DOCUMENT SECTION
□ □ □ □ □

The best-selling author, who was diagnosed with Alzheimer’s disease in 2008, will present a documentary exploring the issue of assisted death – and follow the final days of a 71-year-old travelling to a Swiss clinic.

AUTHOR TERRY PRATCHETT is to present a programme which shows a man suffering from motor neurone disease travelling to an assisted suicide clinic in Switzerland.

Pratchett, who was diagnosed with Alzheimer’s disease in 2008, reveals during the BBC2 documentary that he is “a believer in assisted death”.

The documentary will follow the last days of a 71-year-old man named as Peter, the Press Association reports.

Dr Peter Saunders, director of charity Care Not Killing, has criticised the BBC for making the programme. Saunders said that, given Pratchett’s stance on the subject, the show was unlikely to be “balanced” and accused the BBC of acting “like a cheerleader for legalising assisted suicide”.

“Given Sir Terry Pratchett’s position, the fear is that it will show all the supposed benefits of assisted death with very little redress,” he said.

However, the BBC’s commissioning editor for documentaries, Charlotte Moore, said: “Assisted death is an important topic of debate in the UK, and this is a chance for the BBC Two audience to follow Sir Terry as he wrestles with the difficult issues that many across Britain are also faced with.”

Pratchett has said that he believes any person with “a debilitating and incurable disease” should have the right to choose when to die, and that he has researched Dignitas clinic in Switzerland “in case I ever wanted to go there myself”, the Telegraph reports.

The hour-long programme will be broadcast this summer.

□ □ □ □ □

DATASET ENTRIES

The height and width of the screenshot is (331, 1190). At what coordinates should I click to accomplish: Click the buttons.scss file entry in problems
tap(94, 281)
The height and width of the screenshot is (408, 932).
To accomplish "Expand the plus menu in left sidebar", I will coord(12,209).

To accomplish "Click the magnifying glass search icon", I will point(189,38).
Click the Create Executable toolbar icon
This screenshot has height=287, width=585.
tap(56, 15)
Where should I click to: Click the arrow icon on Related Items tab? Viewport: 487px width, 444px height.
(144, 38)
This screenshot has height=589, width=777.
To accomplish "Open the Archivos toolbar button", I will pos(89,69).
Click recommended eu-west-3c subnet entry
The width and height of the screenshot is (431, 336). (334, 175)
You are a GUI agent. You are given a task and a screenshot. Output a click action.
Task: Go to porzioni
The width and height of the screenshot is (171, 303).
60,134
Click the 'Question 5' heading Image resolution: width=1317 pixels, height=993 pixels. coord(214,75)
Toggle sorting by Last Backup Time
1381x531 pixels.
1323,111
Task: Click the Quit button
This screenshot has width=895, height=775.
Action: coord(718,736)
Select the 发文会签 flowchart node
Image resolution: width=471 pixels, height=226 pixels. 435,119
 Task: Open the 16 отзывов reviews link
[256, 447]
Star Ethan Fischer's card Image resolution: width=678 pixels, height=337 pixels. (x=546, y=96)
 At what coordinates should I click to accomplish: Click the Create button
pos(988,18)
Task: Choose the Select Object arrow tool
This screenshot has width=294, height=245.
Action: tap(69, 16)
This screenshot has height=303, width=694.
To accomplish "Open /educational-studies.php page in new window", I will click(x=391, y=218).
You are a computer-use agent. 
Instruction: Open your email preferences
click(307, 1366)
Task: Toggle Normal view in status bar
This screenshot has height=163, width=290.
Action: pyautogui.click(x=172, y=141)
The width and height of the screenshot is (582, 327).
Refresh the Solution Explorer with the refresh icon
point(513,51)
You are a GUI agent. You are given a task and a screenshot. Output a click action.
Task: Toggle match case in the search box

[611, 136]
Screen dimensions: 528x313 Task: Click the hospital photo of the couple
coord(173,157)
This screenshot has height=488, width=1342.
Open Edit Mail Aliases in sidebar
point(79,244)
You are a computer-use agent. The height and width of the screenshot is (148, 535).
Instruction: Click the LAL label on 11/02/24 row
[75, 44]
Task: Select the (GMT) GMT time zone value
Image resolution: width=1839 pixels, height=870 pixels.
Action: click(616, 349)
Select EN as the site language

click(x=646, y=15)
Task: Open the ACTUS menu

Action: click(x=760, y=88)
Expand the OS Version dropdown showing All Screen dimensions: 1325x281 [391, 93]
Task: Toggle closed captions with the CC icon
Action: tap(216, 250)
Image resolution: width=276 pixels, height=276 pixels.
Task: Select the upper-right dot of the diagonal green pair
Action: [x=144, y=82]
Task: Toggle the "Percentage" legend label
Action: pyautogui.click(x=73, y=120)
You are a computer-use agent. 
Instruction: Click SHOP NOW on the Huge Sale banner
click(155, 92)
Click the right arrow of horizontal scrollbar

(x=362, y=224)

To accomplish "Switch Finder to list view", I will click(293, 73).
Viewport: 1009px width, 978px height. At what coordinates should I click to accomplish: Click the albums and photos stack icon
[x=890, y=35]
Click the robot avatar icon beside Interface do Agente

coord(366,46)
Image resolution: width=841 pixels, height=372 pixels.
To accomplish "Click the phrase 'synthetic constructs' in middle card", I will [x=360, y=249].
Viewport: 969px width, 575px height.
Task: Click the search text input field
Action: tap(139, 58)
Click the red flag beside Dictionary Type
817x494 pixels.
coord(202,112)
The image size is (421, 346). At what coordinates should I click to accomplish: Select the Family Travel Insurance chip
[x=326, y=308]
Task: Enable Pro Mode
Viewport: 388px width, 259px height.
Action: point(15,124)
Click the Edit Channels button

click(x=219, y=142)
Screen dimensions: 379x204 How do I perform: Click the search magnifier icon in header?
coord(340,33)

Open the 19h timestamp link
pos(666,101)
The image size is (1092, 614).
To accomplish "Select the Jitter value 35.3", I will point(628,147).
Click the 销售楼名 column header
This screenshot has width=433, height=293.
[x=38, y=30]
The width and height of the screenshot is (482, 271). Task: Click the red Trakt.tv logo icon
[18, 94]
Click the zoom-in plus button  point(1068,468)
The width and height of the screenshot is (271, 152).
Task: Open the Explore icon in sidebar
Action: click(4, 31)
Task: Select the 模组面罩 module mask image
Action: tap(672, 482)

□ □ □ □ □

WHAT THE TASK REQUIRES
Reproduce word for word the stretch of the article on Terry Pratchett's assisted-death documentary from "The best-selling author, who" through "a Swiss clinic.".

ANSWER TO THIS PROBLEM
The best-selling author, who was diagnosed with Alzheimer’s disease in 2008, will present a documentary exploring the issue of assisted death – and follow the final days of a 71-year-old travelling to a Swiss clinic.